United States President Donald Trump on Wednesday shocked Colombia by threatening to decertify the country as a partner in the controversial war on drugs.
Trump made the surprise threat during the annual White House designation of nations deemed major drug producers or transit hubs.
After years of increased cultivation of coca, the base ingredient for cocaine, Colombia has begun working with the United Nations rather than the US to lower coca production as part of a peace process.
Trump said he had “seriously considered” decertifying Colombia, but had not done so because of the South American country’s military partnership with Washington DC.
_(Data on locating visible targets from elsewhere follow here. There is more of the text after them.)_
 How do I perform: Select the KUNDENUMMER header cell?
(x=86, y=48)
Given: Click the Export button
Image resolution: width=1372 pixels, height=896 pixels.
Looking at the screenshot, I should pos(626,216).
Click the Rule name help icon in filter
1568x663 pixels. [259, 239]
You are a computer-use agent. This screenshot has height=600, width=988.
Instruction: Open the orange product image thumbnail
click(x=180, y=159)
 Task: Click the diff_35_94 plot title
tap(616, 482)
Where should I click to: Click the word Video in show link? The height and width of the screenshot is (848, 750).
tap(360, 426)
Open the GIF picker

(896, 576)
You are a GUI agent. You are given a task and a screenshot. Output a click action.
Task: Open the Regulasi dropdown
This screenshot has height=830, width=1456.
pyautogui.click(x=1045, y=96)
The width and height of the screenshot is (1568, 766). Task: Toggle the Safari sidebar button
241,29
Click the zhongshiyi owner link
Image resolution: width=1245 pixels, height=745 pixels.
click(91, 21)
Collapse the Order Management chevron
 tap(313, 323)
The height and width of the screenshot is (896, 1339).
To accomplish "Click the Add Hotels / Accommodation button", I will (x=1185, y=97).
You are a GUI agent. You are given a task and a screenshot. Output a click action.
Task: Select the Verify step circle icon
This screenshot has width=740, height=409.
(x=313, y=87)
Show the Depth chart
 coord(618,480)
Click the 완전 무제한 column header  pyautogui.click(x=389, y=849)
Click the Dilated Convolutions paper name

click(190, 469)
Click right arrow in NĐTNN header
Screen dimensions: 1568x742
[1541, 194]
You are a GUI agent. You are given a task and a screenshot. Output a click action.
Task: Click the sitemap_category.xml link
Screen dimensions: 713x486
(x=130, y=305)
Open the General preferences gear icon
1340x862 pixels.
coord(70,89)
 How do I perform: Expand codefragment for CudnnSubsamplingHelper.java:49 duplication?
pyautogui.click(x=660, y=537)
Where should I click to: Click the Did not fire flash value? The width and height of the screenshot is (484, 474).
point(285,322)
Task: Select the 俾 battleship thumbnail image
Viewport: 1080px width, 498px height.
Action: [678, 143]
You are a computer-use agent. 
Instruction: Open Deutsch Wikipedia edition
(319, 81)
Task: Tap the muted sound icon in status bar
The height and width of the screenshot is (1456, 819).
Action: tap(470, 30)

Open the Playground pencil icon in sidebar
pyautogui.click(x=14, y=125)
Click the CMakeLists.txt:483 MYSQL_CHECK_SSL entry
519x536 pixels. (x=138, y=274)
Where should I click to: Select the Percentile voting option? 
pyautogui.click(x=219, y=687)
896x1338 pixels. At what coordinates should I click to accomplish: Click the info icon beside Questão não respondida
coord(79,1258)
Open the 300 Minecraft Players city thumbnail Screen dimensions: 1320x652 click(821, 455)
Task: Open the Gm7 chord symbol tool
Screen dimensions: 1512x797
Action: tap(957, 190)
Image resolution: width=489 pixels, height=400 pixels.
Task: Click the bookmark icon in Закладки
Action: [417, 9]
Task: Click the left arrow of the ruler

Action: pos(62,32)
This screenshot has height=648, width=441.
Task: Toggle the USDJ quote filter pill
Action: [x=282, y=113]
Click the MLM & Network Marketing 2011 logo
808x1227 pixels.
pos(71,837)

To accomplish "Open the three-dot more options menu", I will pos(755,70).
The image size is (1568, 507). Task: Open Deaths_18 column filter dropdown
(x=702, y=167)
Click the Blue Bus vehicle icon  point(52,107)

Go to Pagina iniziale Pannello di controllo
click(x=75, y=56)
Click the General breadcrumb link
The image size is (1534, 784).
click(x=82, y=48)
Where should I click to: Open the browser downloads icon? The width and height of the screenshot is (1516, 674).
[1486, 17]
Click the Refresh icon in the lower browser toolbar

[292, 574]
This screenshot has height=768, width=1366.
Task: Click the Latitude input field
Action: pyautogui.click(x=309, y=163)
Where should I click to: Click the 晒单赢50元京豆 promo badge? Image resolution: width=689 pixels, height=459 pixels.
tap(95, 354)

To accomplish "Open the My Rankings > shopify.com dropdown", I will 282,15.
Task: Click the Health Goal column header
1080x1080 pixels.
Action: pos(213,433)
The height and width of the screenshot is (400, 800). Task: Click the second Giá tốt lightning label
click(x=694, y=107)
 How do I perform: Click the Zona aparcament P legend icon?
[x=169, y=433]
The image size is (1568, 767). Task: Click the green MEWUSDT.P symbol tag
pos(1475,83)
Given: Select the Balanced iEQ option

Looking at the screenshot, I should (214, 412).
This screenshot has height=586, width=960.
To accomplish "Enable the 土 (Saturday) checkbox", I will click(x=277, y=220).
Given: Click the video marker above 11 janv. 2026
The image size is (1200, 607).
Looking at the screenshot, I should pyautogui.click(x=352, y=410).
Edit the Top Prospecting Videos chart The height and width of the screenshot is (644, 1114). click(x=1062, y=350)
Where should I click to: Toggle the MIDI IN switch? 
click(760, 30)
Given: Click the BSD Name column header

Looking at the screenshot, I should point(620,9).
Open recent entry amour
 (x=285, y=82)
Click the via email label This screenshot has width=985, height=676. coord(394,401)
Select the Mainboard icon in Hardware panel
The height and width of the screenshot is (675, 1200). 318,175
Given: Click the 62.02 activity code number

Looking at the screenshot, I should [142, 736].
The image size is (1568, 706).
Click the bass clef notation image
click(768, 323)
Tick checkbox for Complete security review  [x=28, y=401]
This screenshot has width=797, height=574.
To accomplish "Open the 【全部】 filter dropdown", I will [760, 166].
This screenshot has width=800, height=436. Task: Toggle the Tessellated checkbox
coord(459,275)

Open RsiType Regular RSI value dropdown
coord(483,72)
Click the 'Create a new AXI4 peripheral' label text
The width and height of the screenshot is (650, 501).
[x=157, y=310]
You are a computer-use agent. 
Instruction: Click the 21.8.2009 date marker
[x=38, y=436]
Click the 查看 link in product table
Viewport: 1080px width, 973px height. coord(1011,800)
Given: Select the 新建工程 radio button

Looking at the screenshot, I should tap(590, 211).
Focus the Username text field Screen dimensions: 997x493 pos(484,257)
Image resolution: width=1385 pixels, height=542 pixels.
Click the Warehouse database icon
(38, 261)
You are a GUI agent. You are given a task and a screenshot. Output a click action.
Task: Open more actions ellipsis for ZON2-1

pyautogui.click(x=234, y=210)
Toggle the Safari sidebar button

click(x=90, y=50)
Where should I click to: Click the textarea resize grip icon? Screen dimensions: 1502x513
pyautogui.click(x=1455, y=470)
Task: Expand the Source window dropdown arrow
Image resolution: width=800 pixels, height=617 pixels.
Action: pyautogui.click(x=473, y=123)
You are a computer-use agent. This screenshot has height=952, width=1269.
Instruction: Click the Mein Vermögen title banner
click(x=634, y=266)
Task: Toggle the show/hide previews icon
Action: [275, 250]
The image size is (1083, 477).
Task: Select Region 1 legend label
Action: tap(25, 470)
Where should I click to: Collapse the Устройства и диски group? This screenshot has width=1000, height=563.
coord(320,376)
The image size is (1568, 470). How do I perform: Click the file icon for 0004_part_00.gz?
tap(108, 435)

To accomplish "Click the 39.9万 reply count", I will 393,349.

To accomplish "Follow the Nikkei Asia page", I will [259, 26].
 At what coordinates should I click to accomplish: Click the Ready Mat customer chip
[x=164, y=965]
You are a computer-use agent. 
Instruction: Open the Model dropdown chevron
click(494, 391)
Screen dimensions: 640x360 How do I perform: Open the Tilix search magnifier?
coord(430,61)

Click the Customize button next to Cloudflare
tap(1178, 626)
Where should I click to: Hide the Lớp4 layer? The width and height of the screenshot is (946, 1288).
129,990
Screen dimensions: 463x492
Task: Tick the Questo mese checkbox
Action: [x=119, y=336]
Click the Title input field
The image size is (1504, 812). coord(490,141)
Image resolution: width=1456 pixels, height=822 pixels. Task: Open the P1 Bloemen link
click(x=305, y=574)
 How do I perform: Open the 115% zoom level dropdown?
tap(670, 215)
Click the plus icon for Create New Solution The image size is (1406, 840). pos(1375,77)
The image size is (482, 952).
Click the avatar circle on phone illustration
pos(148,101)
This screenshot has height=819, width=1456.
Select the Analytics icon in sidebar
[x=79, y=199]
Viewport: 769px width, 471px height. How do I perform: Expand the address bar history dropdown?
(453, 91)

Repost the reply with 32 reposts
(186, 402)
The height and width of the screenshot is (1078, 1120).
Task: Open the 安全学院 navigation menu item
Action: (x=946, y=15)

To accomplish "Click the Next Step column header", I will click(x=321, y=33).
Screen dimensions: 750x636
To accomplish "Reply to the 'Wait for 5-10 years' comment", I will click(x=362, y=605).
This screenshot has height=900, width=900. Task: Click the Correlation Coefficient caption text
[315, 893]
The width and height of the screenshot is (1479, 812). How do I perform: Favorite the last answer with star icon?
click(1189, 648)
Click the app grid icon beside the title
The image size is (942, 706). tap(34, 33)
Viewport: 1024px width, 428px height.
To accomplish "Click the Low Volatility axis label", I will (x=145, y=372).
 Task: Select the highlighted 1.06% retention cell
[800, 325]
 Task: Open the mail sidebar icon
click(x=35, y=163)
The US government seriously considered designating Colombia as a country that has failed demonstrably to adhere to its obligations under international counter narcotics agreements due to the extraordinary growth of coca cultivation and cocaine production over the past 3 years, including record cultivation during the last 12 months.
US President Donald Trump
A decertification would put Colombia in the same category as Venezuela and Bolivia, the two countries that have openly defied US foreign policy and refuse to cooperate with the Drug Enforcement Administration (DEA).
The last time Colombia was decertified as a partner in the mid-1990s after it became public the now-defunct Cali Cartel had financially supported the election campaign of President Ernesto Samper.
Colombia President Juan Manuel Santos has openly rejected the US-led war on drugs and for years has called for an international debate on international drug trafficking.
War on drugs ‘perhaps more harmful than all the wars in the world combined’: Santos
The Colombian government has since teamed up with the United Nations Office on Drugs and Crime to kick off a counter-narcotics strategy that involves crop substitution rather than aerial spraying long promoted by the US.
Furthermore, it has prioritized a peace process with the country’s largest and longest-running Marxist guerrilla group, the FARC, over coca cultivation, to end more than half a century of war.
Santos received a Nobel Peace Prize last year for these efforts that have since led to negotiations with two other major illegal armed groups, the ELN and the Gaitanista Self-Defense Forces of Colombia.
While Trump has tried to negate the existence of the peace process, Colombia’s renewed counter-narcotics efforts have received the support of US Congress and the US Embassy in Bogota.
Under US pressure, Colombia had already stepped up forced eradication efforts, but this has spurred violent resistance from the mainly poor coca farmers in former guerrilla territory.
1 dead, 2 injured in clashes between coca growers and Colombia military
Adam Isacson of the Washington Office on Latin America (WOLA) called Trump’s threat a “huge mistake” as it could alienate international partners, according to the Associated Press (AP).
The message to the rest of the region is that no matter how many years you collaborate with the US, if you deviate from our preferred strategy for a moment, we’ll publicly humiliate you.
Adam Isacson via AP
“They’re taking the bilateral relationship to its worst place in two decades,” Isacson told AP.
Colombian officials did not immediately respond to Trump’s comments.
Santos is set to meet his US counterpart on September 19 during the United Nations General Assembly in New York.